Cloud API Requirements

Does a standard cloud API makes sense? I’m still of the opinion that there is too much diversity out there and that the time is not ripe yet. There are many indispensable features in Amazon EC2 that no-one else has implemented at scale or for which there is no different take. The whole EBS feature set is one example. Image sharing and publishing is another one. Elastic IPs is another example. Eucalyptus has implementations for all this, but I can’t point to someone operating them at scale. In any case, Tom White offers the following “Turing complete set of cloud compute services”:

1. Instance lifecycle. The lifecycle defines the basic commands to provision, start, stop, and terminate instances. The bare-bones of a compute service.

2. Shared images. While it is possible to bootstrap from plain OS images created by the cloud service provider, the ability to build your own customized image, and crucially to share it with others provides a social element that helps drive adoption of a cloud platform.

3. Instance metadata. This feature allows you to inject small amounts of user-specific metadata to each instance at boot time – e.g. secret keys, or custom boot parameters – which allows another level of customization. This feature works well in conjunction with shared images: the common non-user specific code is baked into the shared image, and the user-specific code is supplied at launch time as metadata.

4. Network controls. Cloud providers need to think about the network environment that the user’s instances run in. Offering such services as DNS, firewalling, VPNs (and exposing it via an API) makes it easy for developers to get started quickly without having to build this infrastructure themselves.

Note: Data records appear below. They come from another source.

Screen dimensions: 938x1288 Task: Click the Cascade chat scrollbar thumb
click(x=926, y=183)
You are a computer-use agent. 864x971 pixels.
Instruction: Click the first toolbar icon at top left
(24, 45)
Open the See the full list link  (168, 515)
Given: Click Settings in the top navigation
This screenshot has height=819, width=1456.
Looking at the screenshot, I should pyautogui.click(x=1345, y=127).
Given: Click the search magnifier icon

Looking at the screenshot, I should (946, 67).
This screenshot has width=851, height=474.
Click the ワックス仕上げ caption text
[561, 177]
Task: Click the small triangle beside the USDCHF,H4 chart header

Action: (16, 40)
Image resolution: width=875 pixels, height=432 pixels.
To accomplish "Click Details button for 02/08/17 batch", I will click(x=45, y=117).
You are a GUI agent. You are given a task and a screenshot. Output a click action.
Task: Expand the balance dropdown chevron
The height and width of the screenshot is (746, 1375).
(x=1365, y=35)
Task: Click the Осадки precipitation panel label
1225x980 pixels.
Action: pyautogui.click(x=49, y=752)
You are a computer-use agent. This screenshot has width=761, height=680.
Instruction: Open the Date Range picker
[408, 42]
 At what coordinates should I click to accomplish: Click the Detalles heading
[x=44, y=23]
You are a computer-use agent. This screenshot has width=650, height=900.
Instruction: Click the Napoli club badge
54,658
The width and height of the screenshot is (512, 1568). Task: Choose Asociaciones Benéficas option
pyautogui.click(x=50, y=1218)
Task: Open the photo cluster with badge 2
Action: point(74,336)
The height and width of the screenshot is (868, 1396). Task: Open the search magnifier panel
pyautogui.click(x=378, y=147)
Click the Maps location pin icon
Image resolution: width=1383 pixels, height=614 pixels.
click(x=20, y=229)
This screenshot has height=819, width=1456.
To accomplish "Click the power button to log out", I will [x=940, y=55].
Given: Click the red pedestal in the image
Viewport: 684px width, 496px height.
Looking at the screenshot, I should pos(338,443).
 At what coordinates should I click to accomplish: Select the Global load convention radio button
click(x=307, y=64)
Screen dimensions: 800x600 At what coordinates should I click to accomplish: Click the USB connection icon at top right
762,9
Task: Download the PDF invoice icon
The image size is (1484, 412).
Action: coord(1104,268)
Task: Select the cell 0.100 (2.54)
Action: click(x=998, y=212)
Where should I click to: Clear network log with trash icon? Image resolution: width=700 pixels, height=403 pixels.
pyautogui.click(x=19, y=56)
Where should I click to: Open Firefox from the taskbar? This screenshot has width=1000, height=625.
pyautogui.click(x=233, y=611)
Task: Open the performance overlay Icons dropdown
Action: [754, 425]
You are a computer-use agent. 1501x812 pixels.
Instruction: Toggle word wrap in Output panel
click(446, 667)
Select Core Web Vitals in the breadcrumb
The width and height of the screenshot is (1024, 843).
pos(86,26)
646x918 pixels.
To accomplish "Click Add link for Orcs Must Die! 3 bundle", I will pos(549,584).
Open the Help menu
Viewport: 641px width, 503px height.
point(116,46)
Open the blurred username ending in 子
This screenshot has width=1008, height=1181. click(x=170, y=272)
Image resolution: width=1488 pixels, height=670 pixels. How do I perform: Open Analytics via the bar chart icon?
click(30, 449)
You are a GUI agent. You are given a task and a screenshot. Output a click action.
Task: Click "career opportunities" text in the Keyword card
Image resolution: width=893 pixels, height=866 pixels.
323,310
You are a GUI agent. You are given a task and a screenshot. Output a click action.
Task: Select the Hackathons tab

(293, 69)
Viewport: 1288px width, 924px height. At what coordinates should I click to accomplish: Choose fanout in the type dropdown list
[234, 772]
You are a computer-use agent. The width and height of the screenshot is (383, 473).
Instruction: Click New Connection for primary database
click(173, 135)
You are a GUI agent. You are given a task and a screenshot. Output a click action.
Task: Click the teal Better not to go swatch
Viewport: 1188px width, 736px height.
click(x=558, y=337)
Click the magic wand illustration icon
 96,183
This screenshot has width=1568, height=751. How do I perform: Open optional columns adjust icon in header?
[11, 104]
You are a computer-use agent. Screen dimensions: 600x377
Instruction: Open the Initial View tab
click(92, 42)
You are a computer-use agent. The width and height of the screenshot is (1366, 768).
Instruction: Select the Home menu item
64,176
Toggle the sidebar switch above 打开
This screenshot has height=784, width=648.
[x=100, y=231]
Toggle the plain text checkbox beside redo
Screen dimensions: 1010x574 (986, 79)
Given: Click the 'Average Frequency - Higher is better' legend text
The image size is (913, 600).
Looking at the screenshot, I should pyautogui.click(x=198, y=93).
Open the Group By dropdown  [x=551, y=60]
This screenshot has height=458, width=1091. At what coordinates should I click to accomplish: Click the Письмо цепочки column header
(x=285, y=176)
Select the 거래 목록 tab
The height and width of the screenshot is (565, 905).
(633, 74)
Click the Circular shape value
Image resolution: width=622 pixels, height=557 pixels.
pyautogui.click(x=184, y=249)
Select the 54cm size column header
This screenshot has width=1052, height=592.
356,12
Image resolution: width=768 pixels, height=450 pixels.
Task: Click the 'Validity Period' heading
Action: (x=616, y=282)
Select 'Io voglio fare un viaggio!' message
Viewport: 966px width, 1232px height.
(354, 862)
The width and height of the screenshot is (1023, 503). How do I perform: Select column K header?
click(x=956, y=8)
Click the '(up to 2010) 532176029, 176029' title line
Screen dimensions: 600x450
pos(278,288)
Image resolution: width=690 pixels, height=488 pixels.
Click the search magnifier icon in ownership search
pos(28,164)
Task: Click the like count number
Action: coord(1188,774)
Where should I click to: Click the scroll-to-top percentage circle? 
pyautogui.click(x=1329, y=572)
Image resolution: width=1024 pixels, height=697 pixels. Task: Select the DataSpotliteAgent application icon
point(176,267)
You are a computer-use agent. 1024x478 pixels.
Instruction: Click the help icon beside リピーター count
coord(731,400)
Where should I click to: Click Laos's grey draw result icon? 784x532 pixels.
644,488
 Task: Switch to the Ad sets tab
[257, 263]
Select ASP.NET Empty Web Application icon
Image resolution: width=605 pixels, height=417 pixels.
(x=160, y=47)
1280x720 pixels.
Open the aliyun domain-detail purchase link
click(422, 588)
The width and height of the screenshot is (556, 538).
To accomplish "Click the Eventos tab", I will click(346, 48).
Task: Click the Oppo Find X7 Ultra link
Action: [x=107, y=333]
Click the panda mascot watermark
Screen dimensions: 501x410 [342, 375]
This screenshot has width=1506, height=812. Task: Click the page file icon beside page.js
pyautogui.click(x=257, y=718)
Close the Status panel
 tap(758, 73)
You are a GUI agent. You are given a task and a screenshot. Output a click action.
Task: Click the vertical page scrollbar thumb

This is a great start and I would wholeheartedly agree that these are requirements, but I don’t think they’re enough. In order to operate interesting services (or acquire interesting customers) a cloud must offer more than this. I’m not yet sure what the list exactly is, but the following come to mind:

  • Security groups or vlans: users must be able to control the network boundary around their servers, they must be able to group servers into tiers, and they must be able to create private communication structures. I believe the only two differences between security groups and vlans to be that a network interface can be in many security groups but only one vlan and that vlans can offer layer-2 multicast (and no-IP protocols) while security groups can’t.
  • Private IPs and remappable public IPs: going hand-in-hand with the notion of private communication structures goes the notion of private IP addresses. Of course publicly routable addresses are required as well, and there has to be some way to remap those IPs such that the failure of a server can be masked or a quick fail-over for other purposes can be engineered. I believe that in the end NAT (as used by Amazon’s Elastic IPs) is the only scalable choice, but I’m ready to learn new things and there certainly is room for improvement over EIPs.
  • Mountable storage volumes with snapshot backup: we did operate for a long time without Amazon EBS and at the time the “we need no expensive SAN” feeling was great, but after operating databases in EC2 with EBS for several years now there’s no way I’m going back. I need to be able to mount a storage volume on a server, operate it, take a snapshot backup, and then create a fresh volume from that snapshot on another server. I’m ok for the volume to be a remote filesystem as opposed to a block device, and I’m ok for the snapshot to be another volume as opposed to tertiary storage (S3 in Amazon’s case). Oh, but please don’t make it hard to do this across failure zones so the two above servers are failure-isolated.

In my opinion we can’t be successful until we can hash out all these features with a reasonable degree of flexibility so providers can differentiate yet at the same time a reasonable degree of uniformity so users (like the RightScale cloud management system and its pre-built ServerTemplates) can write portable systems. I have not heard the discussion reach the level of sophistication needed (and I freely admit that I haven’t listened as hard as I could have) and frankly I also feel like we’re all still learning new things all the time. On the RightScale end we’re in the process of reworking our multi-cloud layer so we can incorporate some of the above feature sets in a standardized manner so I hope I can make more specific contributions in the near future.